## Assigned task
From the entries that follow, copy every line with the word "height".

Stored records
--*--

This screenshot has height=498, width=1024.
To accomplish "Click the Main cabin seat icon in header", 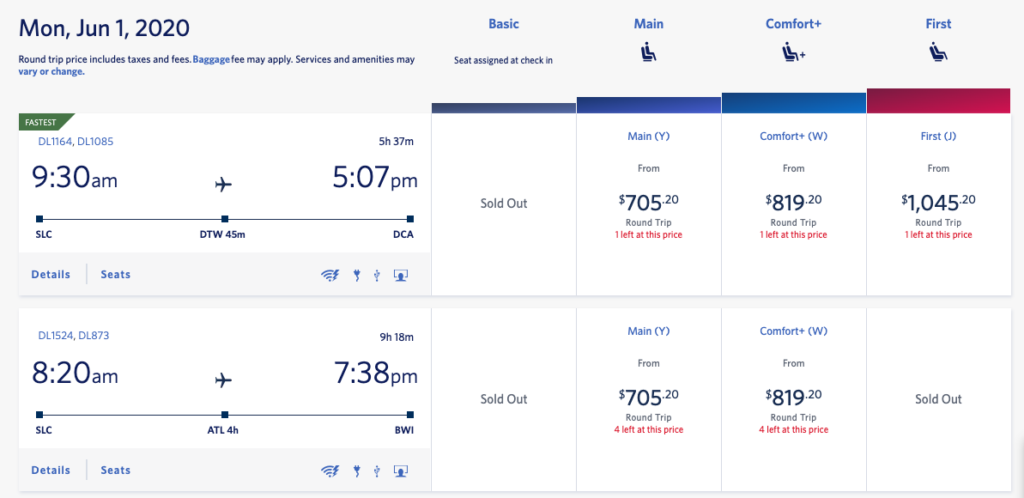I will coord(649,52).
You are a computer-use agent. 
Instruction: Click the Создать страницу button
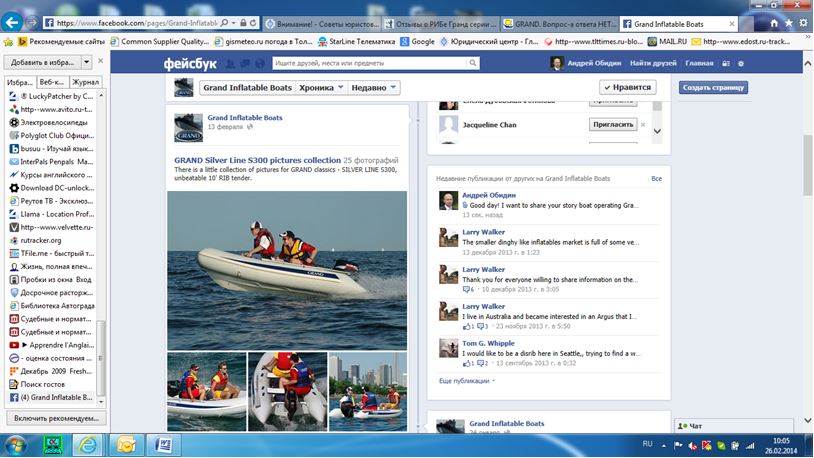(713, 88)
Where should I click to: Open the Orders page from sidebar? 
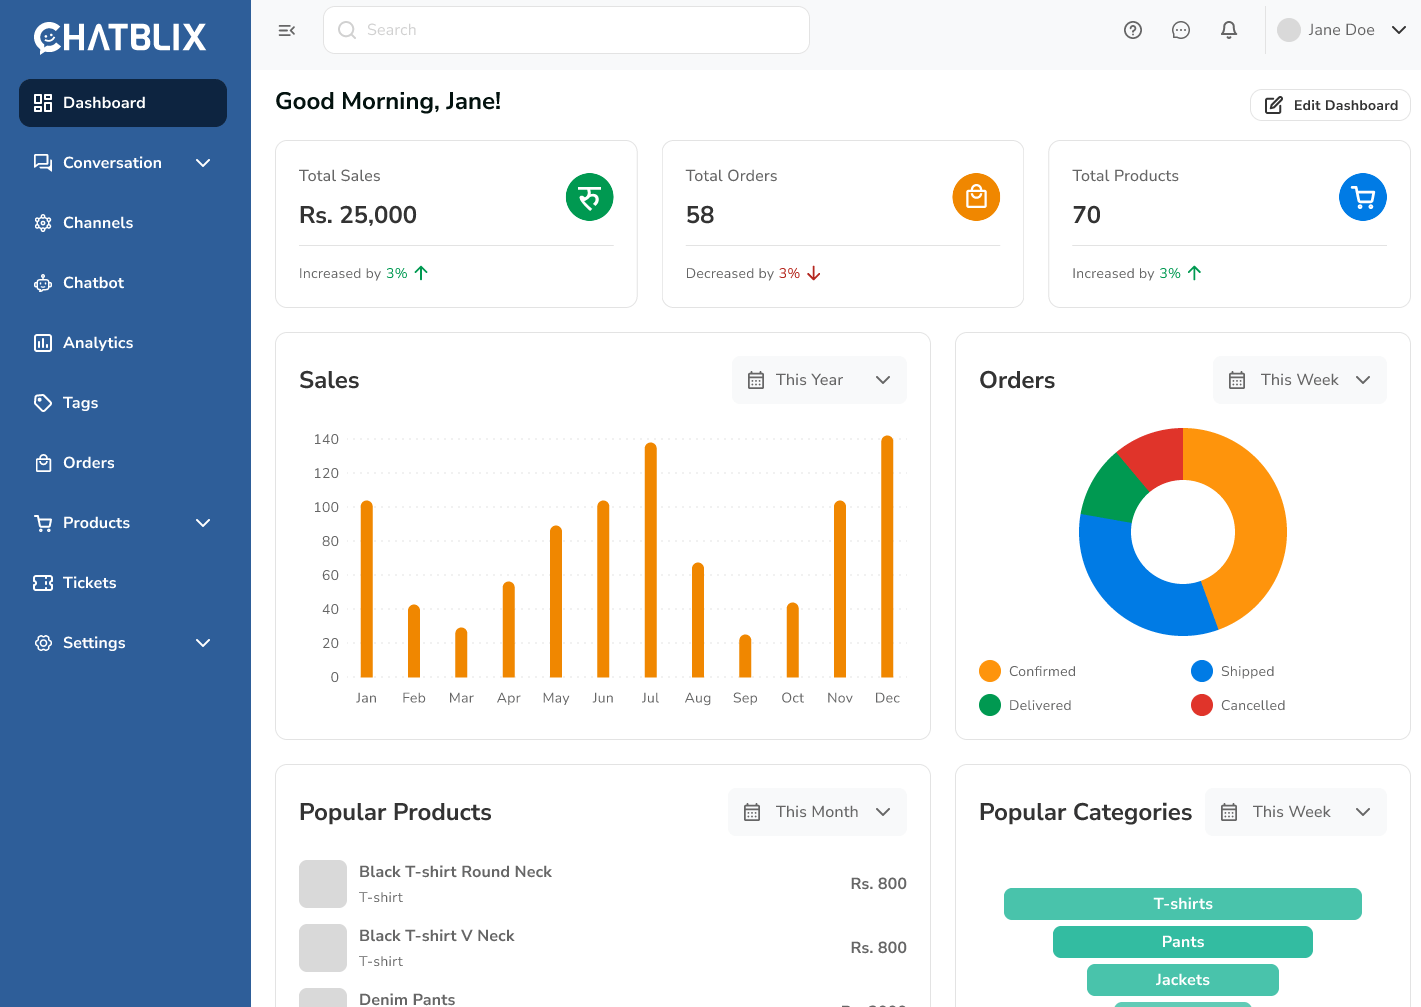[x=91, y=462]
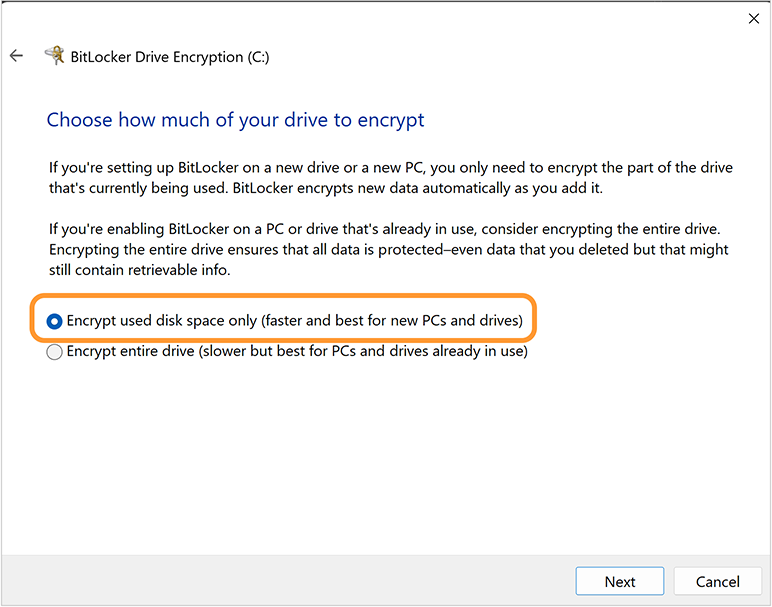
Task: Click "Encrypt entire drive" label text
Action: pyautogui.click(x=130, y=352)
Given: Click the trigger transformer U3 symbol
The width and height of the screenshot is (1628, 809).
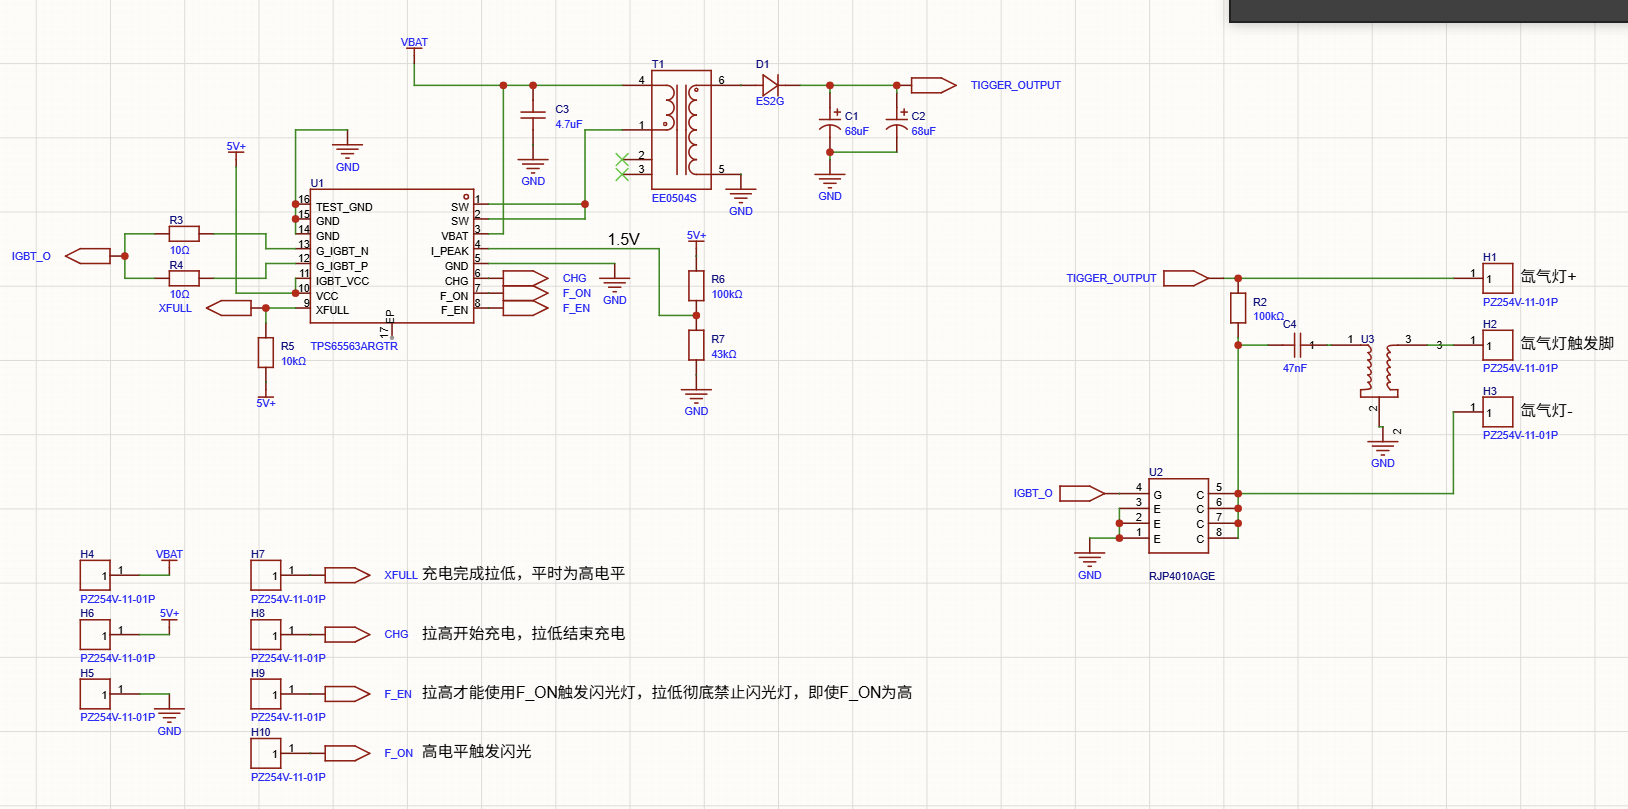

--*--

## Your solution
This screenshot has height=498, width=1024.
The width and height of the screenshot is (1628, 809).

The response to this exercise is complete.